Work to complete: Copy the data below exactly.
_ _ _ _ _ _ _
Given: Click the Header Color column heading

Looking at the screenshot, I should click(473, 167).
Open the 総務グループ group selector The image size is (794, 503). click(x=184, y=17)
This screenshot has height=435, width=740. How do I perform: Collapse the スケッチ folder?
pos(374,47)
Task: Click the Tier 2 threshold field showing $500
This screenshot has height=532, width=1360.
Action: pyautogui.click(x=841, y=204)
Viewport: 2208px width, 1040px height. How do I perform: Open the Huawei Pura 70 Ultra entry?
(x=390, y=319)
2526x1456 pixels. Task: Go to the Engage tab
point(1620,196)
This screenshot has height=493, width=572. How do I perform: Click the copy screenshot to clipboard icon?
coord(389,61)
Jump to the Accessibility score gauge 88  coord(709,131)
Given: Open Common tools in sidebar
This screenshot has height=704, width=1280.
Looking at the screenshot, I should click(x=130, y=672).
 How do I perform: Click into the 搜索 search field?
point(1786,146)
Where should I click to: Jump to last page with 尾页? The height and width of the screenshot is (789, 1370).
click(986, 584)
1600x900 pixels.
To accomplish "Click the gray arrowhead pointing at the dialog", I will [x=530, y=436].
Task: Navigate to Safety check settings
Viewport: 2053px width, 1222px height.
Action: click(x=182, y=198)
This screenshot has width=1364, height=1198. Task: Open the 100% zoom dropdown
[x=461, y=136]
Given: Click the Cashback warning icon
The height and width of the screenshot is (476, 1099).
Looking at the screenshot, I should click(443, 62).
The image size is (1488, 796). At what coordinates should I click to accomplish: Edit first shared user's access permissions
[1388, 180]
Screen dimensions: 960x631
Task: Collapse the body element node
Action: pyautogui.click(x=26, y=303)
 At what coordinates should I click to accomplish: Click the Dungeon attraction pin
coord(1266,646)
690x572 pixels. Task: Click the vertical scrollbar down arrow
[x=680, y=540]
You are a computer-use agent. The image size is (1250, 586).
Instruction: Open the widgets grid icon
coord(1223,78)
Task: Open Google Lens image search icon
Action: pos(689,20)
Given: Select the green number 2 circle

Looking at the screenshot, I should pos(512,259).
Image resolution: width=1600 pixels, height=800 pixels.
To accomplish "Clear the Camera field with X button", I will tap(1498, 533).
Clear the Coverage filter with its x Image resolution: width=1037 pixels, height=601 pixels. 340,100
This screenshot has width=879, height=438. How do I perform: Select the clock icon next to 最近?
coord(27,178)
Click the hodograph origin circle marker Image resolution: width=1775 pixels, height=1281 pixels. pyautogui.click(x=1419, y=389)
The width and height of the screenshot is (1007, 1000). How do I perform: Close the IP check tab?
_ _ _ _ _ _ _
Output below:
Given: Click the Header Color column heading

Looking at the screenshot, I should click(473, 167).
Open the 総務グループ group selector The image size is (794, 503). click(x=184, y=17)
This screenshot has height=435, width=740. How do I perform: Collapse the スケッチ folder?
pos(374,47)
Task: Click the Tier 2 threshold field showing $500
This screenshot has height=532, width=1360.
Action: pyautogui.click(x=841, y=204)
Viewport: 2208px width, 1040px height. How do I perform: Open the Huawei Pura 70 Ultra entry?
(x=390, y=319)
2526x1456 pixels. Task: Go to the Engage tab
point(1620,196)
This screenshot has height=493, width=572. How do I perform: Click the copy screenshot to clipboard icon?
coord(389,61)
Jump to the Accessibility score gauge 88  coord(709,131)
Given: Open Common tools in sidebar
This screenshot has height=704, width=1280.
Looking at the screenshot, I should click(x=130, y=672).
 How do I perform: Click into the 搜索 search field?
point(1786,146)
Where should I click to: Jump to last page with 尾页? The height and width of the screenshot is (789, 1370).
click(986, 584)
1600x900 pixels.
To accomplish "Click the gray arrowhead pointing at the dialog", I will [x=530, y=436].
Task: Navigate to Safety check settings
Viewport: 2053px width, 1222px height.
Action: click(x=182, y=198)
This screenshot has width=1364, height=1198. Task: Open the 100% zoom dropdown
[x=461, y=136]
Given: Click the Cashback warning icon
The height and width of the screenshot is (476, 1099).
Looking at the screenshot, I should click(443, 62).
The image size is (1488, 796). At what coordinates should I click to accomplish: Edit first shared user's access permissions
[1388, 180]
Screen dimensions: 960x631
Task: Collapse the body element node
Action: pyautogui.click(x=26, y=303)
 At what coordinates should I click to accomplish: Click the Dungeon attraction pin
coord(1266,646)
690x572 pixels. Task: Click the vertical scrollbar down arrow
[x=680, y=540]
You are a computer-use agent. The image size is (1250, 586).
Instruction: Open the widgets grid icon
coord(1223,78)
Task: Open Google Lens image search icon
Action: pos(689,20)
Given: Select the green number 2 circle

Looking at the screenshot, I should pos(512,259).
Image resolution: width=1600 pixels, height=800 pixels.
To accomplish "Clear the Camera field with X button", I will tap(1498, 533).
Clear the Coverage filter with its x Image resolution: width=1037 pixels, height=601 pixels. 340,100
This screenshot has width=879, height=438. How do I perform: Select the clock icon next to 最近?
coord(27,178)
Click the hodograph origin circle marker Image resolution: width=1775 pixels, height=1281 pixels. pyautogui.click(x=1419, y=389)
The width and height of the screenshot is (1007, 1000). How do I perform: Close the IP check tab?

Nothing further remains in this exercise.